*** Input data ***

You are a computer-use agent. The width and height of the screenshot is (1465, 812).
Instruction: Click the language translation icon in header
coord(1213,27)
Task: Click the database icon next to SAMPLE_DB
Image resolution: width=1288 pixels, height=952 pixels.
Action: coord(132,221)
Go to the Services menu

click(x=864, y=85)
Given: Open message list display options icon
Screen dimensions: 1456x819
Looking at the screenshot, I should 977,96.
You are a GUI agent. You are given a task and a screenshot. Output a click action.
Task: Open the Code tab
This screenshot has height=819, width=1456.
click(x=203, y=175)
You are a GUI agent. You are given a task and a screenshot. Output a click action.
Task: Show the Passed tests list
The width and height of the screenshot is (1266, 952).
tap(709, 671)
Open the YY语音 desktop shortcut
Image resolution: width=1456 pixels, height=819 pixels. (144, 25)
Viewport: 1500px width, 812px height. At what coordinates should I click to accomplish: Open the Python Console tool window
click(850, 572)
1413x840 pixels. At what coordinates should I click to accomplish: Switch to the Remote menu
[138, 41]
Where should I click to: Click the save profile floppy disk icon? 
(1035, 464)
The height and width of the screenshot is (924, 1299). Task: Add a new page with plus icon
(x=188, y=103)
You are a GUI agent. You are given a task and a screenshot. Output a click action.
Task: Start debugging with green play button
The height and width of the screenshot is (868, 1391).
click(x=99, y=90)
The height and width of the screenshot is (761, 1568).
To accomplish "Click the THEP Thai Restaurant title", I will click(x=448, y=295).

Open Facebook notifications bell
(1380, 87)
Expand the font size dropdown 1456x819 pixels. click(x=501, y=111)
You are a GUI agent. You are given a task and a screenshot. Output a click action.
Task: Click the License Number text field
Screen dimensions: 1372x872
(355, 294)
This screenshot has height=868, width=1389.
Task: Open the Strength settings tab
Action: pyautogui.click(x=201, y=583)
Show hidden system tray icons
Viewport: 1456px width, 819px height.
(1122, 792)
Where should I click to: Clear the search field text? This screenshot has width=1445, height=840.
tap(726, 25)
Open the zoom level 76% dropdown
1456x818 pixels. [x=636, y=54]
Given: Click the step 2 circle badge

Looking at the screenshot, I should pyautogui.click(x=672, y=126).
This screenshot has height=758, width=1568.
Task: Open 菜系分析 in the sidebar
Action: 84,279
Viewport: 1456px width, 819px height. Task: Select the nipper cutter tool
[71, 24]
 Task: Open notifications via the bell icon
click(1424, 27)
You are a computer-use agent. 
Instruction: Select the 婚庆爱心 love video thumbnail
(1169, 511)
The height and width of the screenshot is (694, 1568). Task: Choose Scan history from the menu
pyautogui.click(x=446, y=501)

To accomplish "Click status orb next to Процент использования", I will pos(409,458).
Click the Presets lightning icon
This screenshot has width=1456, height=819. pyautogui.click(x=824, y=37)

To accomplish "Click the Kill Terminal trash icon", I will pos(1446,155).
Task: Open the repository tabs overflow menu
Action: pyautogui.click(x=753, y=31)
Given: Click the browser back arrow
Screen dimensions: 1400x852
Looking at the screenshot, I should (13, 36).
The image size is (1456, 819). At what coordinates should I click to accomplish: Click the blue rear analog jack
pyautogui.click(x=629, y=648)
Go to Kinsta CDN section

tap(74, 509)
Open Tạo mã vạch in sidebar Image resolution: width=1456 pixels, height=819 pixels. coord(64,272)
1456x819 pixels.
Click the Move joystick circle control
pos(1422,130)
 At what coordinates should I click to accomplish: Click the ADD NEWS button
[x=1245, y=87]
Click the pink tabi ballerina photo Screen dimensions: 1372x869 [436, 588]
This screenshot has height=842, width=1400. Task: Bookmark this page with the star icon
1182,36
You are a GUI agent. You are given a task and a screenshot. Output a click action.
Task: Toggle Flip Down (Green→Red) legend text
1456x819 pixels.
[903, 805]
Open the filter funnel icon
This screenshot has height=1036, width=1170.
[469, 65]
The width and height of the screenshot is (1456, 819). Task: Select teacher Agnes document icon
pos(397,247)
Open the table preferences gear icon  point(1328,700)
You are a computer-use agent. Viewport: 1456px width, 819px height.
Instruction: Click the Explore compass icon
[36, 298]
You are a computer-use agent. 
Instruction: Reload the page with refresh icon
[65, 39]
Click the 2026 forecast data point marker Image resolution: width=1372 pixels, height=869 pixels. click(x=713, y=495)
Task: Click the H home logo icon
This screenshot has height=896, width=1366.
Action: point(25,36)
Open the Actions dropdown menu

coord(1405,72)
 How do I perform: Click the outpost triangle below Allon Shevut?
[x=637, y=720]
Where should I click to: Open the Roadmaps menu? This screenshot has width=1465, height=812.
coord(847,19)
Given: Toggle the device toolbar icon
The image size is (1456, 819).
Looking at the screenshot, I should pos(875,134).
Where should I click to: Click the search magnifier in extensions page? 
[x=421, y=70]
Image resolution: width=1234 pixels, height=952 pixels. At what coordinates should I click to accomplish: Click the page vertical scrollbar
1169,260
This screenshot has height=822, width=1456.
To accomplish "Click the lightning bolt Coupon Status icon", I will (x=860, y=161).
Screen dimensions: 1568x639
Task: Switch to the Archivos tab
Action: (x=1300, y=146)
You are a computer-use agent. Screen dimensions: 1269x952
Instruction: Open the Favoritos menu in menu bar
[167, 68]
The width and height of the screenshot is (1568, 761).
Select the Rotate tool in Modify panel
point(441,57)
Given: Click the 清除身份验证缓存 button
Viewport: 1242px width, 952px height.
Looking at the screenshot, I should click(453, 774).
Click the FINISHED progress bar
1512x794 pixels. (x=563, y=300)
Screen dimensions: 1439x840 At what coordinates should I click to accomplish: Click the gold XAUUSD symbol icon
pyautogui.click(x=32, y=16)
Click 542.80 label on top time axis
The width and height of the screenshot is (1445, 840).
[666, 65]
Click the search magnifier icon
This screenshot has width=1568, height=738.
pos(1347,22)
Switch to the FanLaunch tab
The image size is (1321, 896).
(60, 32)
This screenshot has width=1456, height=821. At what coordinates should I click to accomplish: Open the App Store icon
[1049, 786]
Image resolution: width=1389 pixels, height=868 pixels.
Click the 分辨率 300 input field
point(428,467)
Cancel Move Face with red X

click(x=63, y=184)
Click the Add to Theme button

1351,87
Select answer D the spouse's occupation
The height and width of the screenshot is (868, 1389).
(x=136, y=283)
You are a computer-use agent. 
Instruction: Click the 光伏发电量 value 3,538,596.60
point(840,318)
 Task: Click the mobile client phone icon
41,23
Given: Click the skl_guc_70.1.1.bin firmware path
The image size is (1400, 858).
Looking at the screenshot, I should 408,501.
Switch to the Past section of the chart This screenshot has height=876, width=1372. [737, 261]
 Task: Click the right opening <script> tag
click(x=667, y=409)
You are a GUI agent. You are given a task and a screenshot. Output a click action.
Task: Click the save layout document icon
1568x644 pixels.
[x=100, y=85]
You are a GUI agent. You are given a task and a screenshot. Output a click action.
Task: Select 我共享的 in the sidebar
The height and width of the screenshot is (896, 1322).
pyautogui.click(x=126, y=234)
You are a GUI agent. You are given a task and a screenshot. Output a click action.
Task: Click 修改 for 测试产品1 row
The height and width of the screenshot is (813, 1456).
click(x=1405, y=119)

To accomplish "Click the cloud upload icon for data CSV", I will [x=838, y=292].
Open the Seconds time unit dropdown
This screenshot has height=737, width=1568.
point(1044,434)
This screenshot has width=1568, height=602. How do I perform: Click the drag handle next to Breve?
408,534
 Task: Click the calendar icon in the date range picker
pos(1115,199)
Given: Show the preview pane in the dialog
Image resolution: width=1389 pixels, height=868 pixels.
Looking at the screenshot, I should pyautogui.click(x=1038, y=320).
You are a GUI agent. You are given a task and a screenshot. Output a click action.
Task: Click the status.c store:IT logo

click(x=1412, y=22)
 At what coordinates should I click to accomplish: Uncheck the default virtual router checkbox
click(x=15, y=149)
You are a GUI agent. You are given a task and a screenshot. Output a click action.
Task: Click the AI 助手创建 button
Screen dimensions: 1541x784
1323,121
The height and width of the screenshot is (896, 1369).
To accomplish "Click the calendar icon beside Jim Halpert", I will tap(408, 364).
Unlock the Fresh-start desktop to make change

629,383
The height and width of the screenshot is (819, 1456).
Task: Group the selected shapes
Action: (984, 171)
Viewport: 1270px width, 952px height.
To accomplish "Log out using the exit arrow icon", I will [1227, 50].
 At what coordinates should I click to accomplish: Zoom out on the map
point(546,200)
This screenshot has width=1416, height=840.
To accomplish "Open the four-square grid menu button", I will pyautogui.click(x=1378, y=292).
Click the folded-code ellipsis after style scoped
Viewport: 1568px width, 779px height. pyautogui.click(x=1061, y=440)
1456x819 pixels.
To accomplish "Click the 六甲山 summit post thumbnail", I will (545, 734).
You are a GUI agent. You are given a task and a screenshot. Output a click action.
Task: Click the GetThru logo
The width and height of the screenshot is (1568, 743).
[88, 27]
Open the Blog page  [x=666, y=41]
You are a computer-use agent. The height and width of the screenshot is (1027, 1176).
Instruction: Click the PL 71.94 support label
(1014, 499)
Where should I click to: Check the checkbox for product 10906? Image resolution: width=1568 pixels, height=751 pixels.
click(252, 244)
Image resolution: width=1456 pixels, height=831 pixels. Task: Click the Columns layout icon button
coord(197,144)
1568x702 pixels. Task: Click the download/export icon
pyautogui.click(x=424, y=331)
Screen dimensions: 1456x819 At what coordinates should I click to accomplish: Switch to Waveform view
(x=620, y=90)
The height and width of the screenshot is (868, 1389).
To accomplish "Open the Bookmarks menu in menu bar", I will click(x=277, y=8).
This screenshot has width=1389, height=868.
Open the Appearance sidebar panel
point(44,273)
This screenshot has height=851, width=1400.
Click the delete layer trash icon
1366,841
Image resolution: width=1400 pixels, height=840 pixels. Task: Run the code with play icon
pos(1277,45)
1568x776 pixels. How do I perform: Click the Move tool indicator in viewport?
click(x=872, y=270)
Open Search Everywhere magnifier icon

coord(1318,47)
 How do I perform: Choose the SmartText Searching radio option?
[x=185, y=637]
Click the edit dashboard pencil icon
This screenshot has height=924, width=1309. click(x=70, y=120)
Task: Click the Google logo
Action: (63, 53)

*** End of Input data ***

◆ **Exercise details**
Throughout the data, tally the lines that hold the string "Toggle" and report the tally alone.

◆ **Exercise result**
2